Abstract

This study was designed to investigate the association of calcium channel blocker (CCB) use with subsequent mortality in a group of patients with chronic stable angina. CCBs have been proven effective in the treatment of angina pectoris. Recently, the safety of CCBs in hypertensive and coronary artery disease patients has been challenged. New prospective controlled studies with nifedipine are under way that may help define the long-term safety of CCBs in the treatment of these patients.
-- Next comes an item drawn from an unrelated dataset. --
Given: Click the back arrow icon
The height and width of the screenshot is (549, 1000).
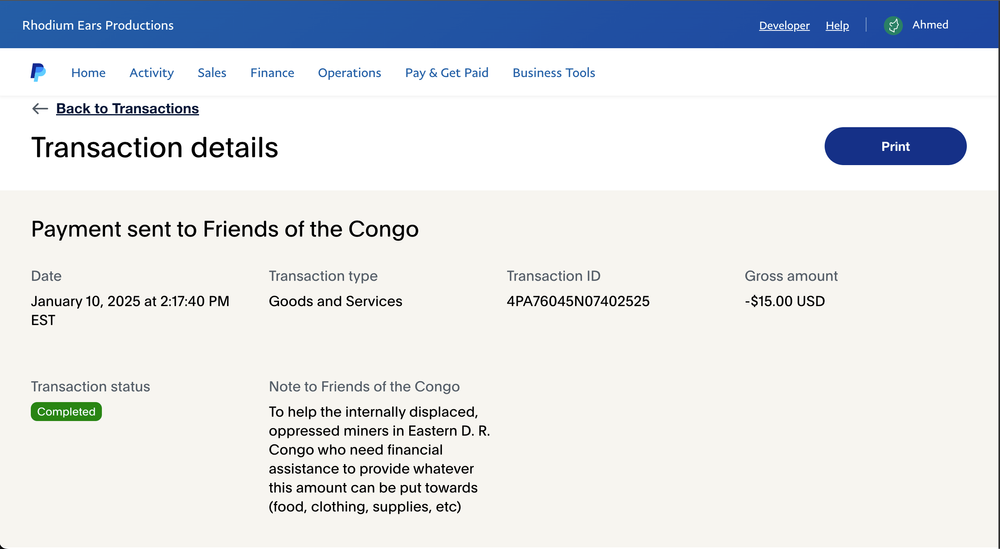Looking at the screenshot, I should tap(40, 108).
Until these studies are concluded, long-term data on mortality among CCB users may be informative. From 1990 to 1992, 11,575 patients with coronary heart disease were screened but not included in a secondary prevention study with bezafibrate conducted in 18 cardiac departments in Israel. Of these patients, 2390 had chronic angina without a history of myocardial infarction and were followed for subsequent mortality over 4-6 years (mean 5.2 years). From this patient population, 1366 (57%) reported receiving a CCB. They included more women and hypertensives, and a greater proportion of them exhibited a higher severity of anginal class than counterparts not treated with a CCB (n = 1024). The mortality in patients treated with CCBs was similar to those not treated with CCBs (11.5% vs. 11.6%; P = 0.53). A multivariate analysis accounting for differences in age, sex, and other clinical parameters associated with increased risk evaluated the estimated hazard ratio (HR) of death of patients treated with CCBs compared with those not treated with CCBs (HR = 0.89; 95% CI = 0.68-1.16). In Cox regression analysis, the adjusted HR of death of patients treated with nifedipine or diltiazem, together with a beta-blocker, was 0.85 (95% CI = 0.47-1.54) and 0.47 (95% CI = 0.24-0.90), respectively. After a follow-up of 4-6 years (mean 5.2) there was no evidence of increased mortality risk associated with CCB use among coronary heart disease patients with chronic stable angina. However, due to wide confidence intervals and possible confounding factors, randomized control studies are required to provide definitive information.